(Recorded data)
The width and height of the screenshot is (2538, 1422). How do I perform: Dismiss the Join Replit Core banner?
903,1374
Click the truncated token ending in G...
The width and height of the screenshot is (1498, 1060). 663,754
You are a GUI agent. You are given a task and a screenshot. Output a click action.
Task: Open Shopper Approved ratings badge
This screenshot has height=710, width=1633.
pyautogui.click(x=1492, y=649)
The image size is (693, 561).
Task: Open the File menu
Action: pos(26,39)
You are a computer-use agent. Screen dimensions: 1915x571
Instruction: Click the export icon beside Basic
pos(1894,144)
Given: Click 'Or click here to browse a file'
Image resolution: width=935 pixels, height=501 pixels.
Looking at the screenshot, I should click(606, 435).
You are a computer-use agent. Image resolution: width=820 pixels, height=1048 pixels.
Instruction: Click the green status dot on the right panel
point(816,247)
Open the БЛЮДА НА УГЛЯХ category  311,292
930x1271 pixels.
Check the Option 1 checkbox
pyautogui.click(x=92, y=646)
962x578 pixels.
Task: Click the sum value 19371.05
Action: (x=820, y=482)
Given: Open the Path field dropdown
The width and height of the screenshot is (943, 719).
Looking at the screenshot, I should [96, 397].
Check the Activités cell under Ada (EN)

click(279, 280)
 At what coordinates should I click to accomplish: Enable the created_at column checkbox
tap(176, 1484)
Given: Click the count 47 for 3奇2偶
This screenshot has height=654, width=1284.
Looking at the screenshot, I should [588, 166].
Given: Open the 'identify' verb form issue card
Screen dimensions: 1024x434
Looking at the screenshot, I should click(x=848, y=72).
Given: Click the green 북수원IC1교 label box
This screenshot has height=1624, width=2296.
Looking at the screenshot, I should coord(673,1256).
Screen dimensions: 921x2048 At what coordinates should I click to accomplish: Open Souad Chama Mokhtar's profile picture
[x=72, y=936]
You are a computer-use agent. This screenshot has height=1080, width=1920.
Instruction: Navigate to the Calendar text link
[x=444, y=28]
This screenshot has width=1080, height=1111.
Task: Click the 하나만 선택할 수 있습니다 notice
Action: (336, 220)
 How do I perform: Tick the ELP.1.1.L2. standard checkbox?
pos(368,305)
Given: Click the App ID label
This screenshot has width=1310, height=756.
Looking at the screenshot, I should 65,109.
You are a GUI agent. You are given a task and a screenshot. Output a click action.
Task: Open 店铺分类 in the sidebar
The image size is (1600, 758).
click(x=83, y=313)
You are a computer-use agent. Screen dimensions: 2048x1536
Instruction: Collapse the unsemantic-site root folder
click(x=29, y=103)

__GIVEN EXERCISE__: Rewrite all of the lines above, renaming "Instruction" to "Command" wherever it occurs and leaving everything else unchanged.

__THE REPLY__:
The width and height of the screenshot is (2538, 1422). How do I perform: Dismiss the Join Replit Core banner?
903,1374
Click the truncated token ending in G...
The width and height of the screenshot is (1498, 1060). 663,754
You are a GUI agent. You are given a task and a screenshot. Output a click action.
Task: Open Shopper Approved ratings badge
This screenshot has height=710, width=1633.
pyautogui.click(x=1492, y=649)
The image size is (693, 561).
Task: Open the File menu
Action: pos(26,39)
You are a computer-use agent. Screen dimensions: 1915x571
Command: Click the export icon beside Basic
pos(1894,144)
Given: Click 'Or click here to browse a file'
Image resolution: width=935 pixels, height=501 pixels.
Looking at the screenshot, I should click(606, 435).
You are a computer-use agent. Image resolution: width=820 pixels, height=1048 pixels.
Command: Click the green status dot on the right panel
point(816,247)
Open the БЛЮДА НА УГЛЯХ category  311,292
930x1271 pixels.
Check the Option 1 checkbox
pyautogui.click(x=92, y=646)
962x578 pixels.
Task: Click the sum value 19371.05
Action: (x=820, y=482)
Given: Open the Path field dropdown
The width and height of the screenshot is (943, 719).
Looking at the screenshot, I should [96, 397].
Check the Activités cell under Ada (EN)

click(279, 280)
 At what coordinates should I click to accomplish: Enable the created_at column checkbox
tap(176, 1484)
Given: Click the count 47 for 3奇2偶
This screenshot has height=654, width=1284.
Looking at the screenshot, I should [588, 166].
Given: Open the 'identify' verb form issue card
Screen dimensions: 1024x434
Looking at the screenshot, I should click(x=848, y=72).
Given: Click the green 북수원IC1교 label box
This screenshot has height=1624, width=2296.
Looking at the screenshot, I should coord(673,1256).
Screen dimensions: 921x2048 At what coordinates should I click to accomplish: Open Souad Chama Mokhtar's profile picture
[x=72, y=936]
You are a computer-use agent. This screenshot has height=1080, width=1920.
Command: Navigate to the Calendar text link
[x=444, y=28]
This screenshot has width=1080, height=1111.
Task: Click the 하나만 선택할 수 있습니다 notice
Action: (336, 220)
 How do I perform: Tick the ELP.1.1.L2. standard checkbox?
pos(368,305)
Given: Click the App ID label
This screenshot has width=1310, height=756.
Looking at the screenshot, I should 65,109.
You are a GUI agent. You are given a task and a screenshot. Output a click action.
Task: Open 店铺分类 in the sidebar
The image size is (1600, 758).
click(x=83, y=313)
You are a computer-use agent. Screen dimensions: 2048x1536
Command: Collapse the unsemantic-site root folder
click(x=29, y=103)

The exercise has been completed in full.